**Direction**
Return the listing below word for word, with every line in its original order.
========================================
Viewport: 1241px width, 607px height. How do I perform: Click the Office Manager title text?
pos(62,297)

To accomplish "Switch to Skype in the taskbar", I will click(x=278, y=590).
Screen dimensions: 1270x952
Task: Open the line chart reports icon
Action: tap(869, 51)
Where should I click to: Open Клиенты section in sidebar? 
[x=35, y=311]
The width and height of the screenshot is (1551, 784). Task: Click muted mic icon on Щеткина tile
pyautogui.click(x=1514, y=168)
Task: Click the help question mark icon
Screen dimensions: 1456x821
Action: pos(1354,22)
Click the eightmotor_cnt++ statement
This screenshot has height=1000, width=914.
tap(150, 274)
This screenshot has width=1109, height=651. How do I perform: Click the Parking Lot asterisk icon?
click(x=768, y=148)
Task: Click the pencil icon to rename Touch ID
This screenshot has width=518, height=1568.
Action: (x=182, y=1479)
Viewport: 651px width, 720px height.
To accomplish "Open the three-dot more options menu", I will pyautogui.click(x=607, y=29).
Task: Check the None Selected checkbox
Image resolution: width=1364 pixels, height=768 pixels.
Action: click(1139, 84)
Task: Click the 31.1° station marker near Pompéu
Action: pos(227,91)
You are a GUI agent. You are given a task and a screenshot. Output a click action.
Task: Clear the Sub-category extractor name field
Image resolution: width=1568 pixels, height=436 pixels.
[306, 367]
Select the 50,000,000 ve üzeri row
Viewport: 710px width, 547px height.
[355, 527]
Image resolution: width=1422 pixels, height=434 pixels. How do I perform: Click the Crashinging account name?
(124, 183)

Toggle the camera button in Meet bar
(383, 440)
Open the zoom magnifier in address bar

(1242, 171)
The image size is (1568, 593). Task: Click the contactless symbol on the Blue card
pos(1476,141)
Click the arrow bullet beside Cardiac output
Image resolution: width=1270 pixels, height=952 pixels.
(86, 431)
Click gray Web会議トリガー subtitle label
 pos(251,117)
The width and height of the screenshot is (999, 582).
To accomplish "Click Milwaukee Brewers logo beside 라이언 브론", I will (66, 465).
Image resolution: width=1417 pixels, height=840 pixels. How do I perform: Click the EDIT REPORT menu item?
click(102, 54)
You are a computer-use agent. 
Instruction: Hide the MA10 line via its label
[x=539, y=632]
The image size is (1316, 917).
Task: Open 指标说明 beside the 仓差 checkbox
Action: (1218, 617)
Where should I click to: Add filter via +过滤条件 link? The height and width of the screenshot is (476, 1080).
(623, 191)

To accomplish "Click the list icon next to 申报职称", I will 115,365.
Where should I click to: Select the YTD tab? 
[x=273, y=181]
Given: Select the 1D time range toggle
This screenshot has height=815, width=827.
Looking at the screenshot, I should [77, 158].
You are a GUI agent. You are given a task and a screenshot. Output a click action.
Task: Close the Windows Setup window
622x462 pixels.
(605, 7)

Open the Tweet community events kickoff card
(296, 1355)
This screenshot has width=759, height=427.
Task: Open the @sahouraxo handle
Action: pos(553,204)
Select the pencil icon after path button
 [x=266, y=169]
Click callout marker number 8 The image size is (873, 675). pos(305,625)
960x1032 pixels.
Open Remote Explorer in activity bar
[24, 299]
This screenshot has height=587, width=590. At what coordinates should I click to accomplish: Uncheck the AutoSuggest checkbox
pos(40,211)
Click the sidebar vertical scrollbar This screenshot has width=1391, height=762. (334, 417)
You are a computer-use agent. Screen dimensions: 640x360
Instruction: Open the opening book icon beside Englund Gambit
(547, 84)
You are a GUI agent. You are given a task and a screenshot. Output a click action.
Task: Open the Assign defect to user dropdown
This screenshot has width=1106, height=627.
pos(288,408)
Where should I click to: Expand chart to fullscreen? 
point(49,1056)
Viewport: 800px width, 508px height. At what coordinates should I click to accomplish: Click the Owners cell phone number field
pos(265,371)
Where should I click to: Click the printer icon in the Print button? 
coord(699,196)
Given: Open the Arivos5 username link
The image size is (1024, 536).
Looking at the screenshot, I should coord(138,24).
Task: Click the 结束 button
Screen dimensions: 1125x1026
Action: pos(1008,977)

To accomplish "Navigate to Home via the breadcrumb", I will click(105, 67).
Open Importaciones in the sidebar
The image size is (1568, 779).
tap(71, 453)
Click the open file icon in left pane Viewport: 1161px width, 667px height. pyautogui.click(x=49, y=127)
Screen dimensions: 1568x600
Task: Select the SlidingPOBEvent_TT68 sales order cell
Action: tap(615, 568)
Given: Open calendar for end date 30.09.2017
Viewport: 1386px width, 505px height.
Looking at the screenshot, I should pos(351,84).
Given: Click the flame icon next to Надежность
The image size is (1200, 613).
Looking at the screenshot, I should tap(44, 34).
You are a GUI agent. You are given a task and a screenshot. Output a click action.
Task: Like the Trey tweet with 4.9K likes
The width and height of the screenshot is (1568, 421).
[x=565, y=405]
========================================
**Exercise output**
Viewport: 1241px width, 607px height. How do I perform: Click the Office Manager title text?
pos(62,297)

To accomplish "Switch to Skype in the taskbar", I will click(x=278, y=590).
Screen dimensions: 1270x952
Task: Open the line chart reports icon
Action: tap(869, 51)
Where should I click to: Open Клиенты section in sidebar? 
[x=35, y=311]
The width and height of the screenshot is (1551, 784). Task: Click muted mic icon on Щеткина tile
pyautogui.click(x=1514, y=168)
Task: Click the help question mark icon
Screen dimensions: 1456x821
Action: pos(1354,22)
Click the eightmotor_cnt++ statement
This screenshot has height=1000, width=914.
tap(150, 274)
This screenshot has width=1109, height=651. How do I perform: Click the Parking Lot asterisk icon?
click(x=768, y=148)
Task: Click the pencil icon to rename Touch ID
This screenshot has width=518, height=1568.
Action: (x=182, y=1479)
Viewport: 651px width, 720px height.
To accomplish "Open the three-dot more options menu", I will pyautogui.click(x=607, y=29).
Task: Check the None Selected checkbox
Image resolution: width=1364 pixels, height=768 pixels.
Action: click(1139, 84)
Task: Click the 31.1° station marker near Pompéu
Action: pos(227,91)
You are a GUI agent. You are given a task and a screenshot. Output a click action.
Task: Clear the Sub-category extractor name field
Image resolution: width=1568 pixels, height=436 pixels.
[306, 367]
Select the 50,000,000 ve üzeri row
Viewport: 710px width, 547px height.
[355, 527]
Image resolution: width=1422 pixels, height=434 pixels. How do I perform: Click the Crashinging account name?
(124, 183)

Toggle the camera button in Meet bar
(383, 440)
Open the zoom magnifier in address bar

(1242, 171)
The image size is (1568, 593). Task: Click the contactless symbol on the Blue card
pos(1476,141)
Click the arrow bullet beside Cardiac output
Image resolution: width=1270 pixels, height=952 pixels.
(86, 431)
Click gray Web会議トリガー subtitle label
 pos(251,117)
The width and height of the screenshot is (999, 582).
To accomplish "Click Milwaukee Brewers logo beside 라이언 브론", I will (66, 465).
Image resolution: width=1417 pixels, height=840 pixels. How do I perform: Click the EDIT REPORT menu item?
click(102, 54)
You are a computer-use agent. 
Instruction: Hide the MA10 line via its label
[x=539, y=632]
The image size is (1316, 917).
Task: Open 指标说明 beside the 仓差 checkbox
Action: (1218, 617)
Where should I click to: Add filter via +过滤条件 link? The height and width of the screenshot is (476, 1080).
(623, 191)

To accomplish "Click the list icon next to 申报职称", I will 115,365.
Where should I click to: Select the YTD tab? 
[x=273, y=181]
Given: Select the 1D time range toggle
This screenshot has height=815, width=827.
Looking at the screenshot, I should [77, 158].
You are a GUI agent. You are given a task and a screenshot. Output a click action.
Task: Close the Windows Setup window
622x462 pixels.
(605, 7)

Open the Tweet community events kickoff card
(296, 1355)
This screenshot has width=759, height=427.
Task: Open the @sahouraxo handle
Action: pos(553,204)
Select the pencil icon after path button
 [x=266, y=169]
Click callout marker number 8 The image size is (873, 675). pos(305,625)
960x1032 pixels.
Open Remote Explorer in activity bar
[24, 299]
This screenshot has height=587, width=590. At what coordinates should I click to accomplish: Uncheck the AutoSuggest checkbox
pos(40,211)
Click the sidebar vertical scrollbar This screenshot has width=1391, height=762. (334, 417)
You are a computer-use agent. Screen dimensions: 640x360
Instruction: Open the opening book icon beside Englund Gambit
(547, 84)
You are a GUI agent. You are given a task and a screenshot. Output a click action.
Task: Open the Assign defect to user dropdown
This screenshot has width=1106, height=627.
pos(288,408)
Where should I click to: Expand chart to fullscreen? 
point(49,1056)
Viewport: 800px width, 508px height. At what coordinates should I click to accomplish: Click the Owners cell phone number field
pos(265,371)
Where should I click to: Click the printer icon in the Print button? 
coord(699,196)
Given: Open the Arivos5 username link
The image size is (1024, 536).
Looking at the screenshot, I should coord(138,24).
Task: Click the 结束 button
Screen dimensions: 1125x1026
Action: pos(1008,977)

To accomplish "Navigate to Home via the breadcrumb", I will click(105, 67).
Open Importaciones in the sidebar
The image size is (1568, 779).
tap(71, 453)
Click the open file icon in left pane Viewport: 1161px width, 667px height. pyautogui.click(x=49, y=127)
Screen dimensions: 1568x600
Task: Select the SlidingPOBEvent_TT68 sales order cell
Action: tap(615, 568)
Given: Open calendar for end date 30.09.2017
Viewport: 1386px width, 505px height.
Looking at the screenshot, I should pos(351,84).
Given: Click the flame icon next to Надежность
The image size is (1200, 613).
Looking at the screenshot, I should tap(44, 34).
You are a GUI agent. You are given a task and a screenshot. Output a click action.
Task: Like the Trey tweet with 4.9K likes
The width and height of the screenshot is (1568, 421).
[x=565, y=405]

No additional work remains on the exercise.